■ **Information provided**
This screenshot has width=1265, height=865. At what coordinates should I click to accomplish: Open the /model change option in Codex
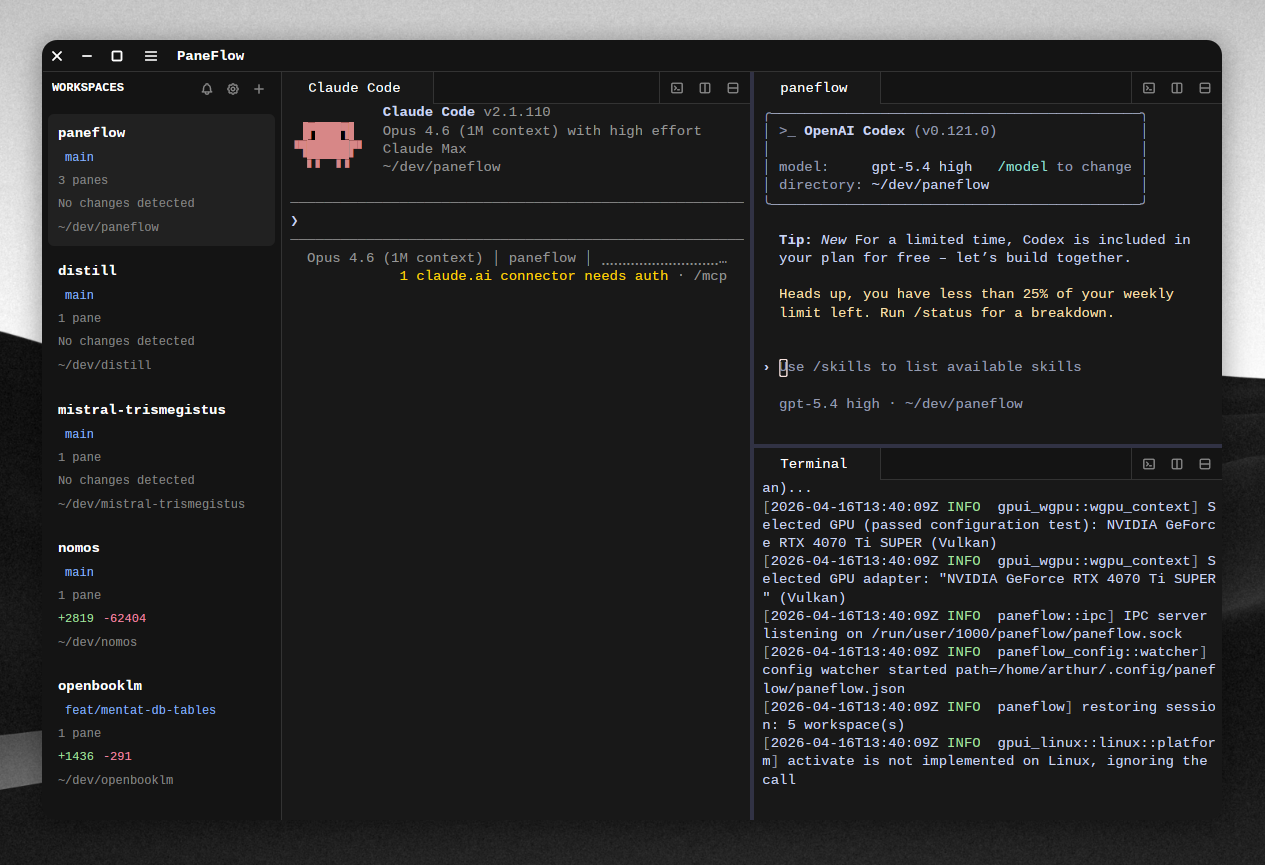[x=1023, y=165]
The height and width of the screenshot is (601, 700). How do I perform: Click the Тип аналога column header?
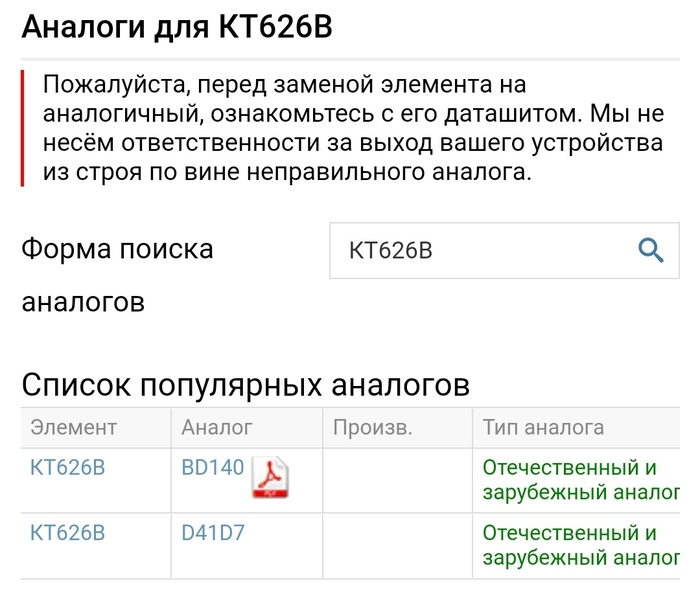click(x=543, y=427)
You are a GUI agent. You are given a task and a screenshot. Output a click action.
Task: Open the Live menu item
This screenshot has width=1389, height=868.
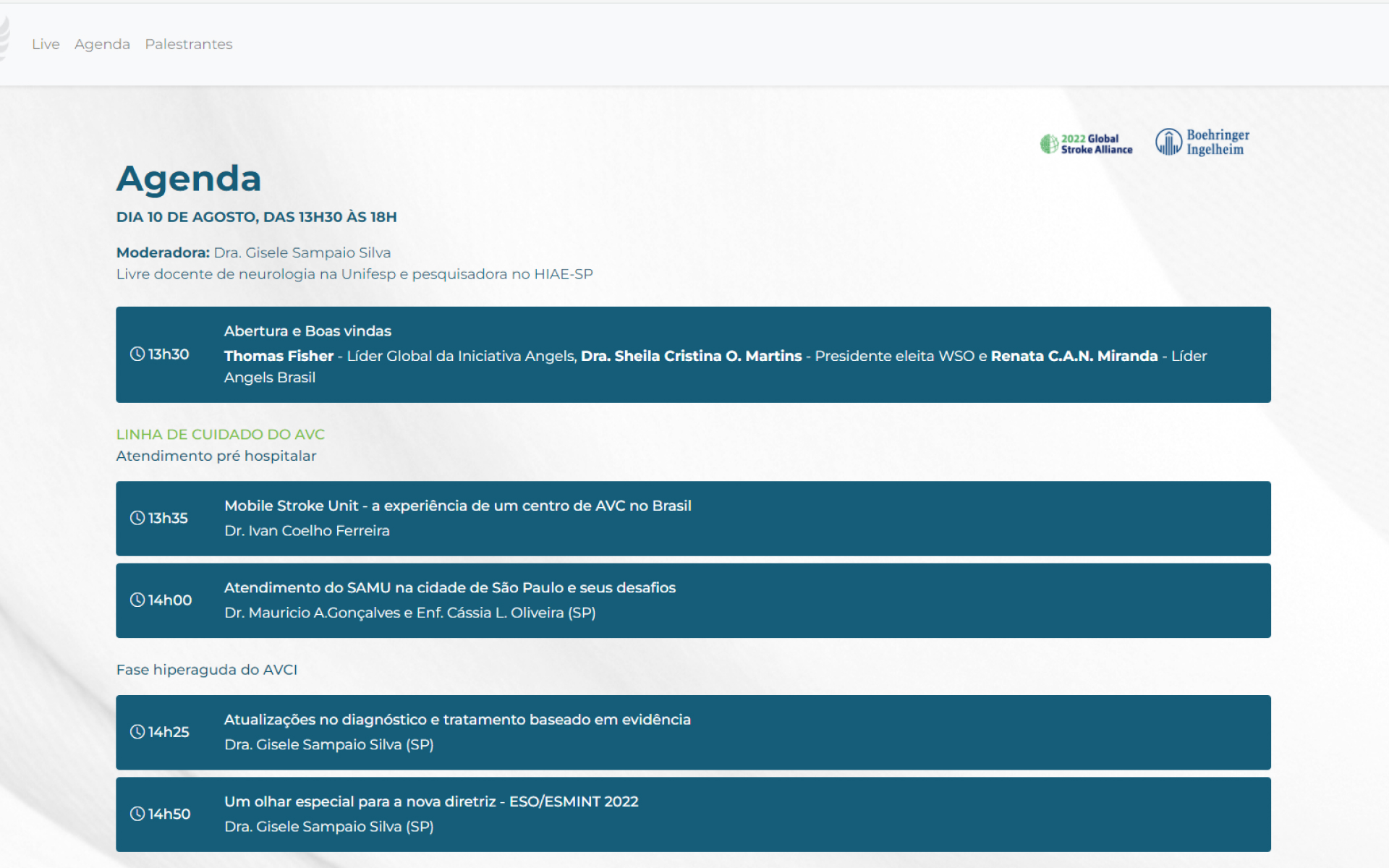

■ **Challenge**
Rewrite the stretch from the line containing "You are a GUI" through the end of the entries, switching "Live" to "View" and keeping everything else the same. Leave the pictures out of your answer.

■ **The response**
You are a GUI agent. You are given a task and a screenshot. Output a click action.
Task: Open the View menu item
This screenshot has width=1389, height=868.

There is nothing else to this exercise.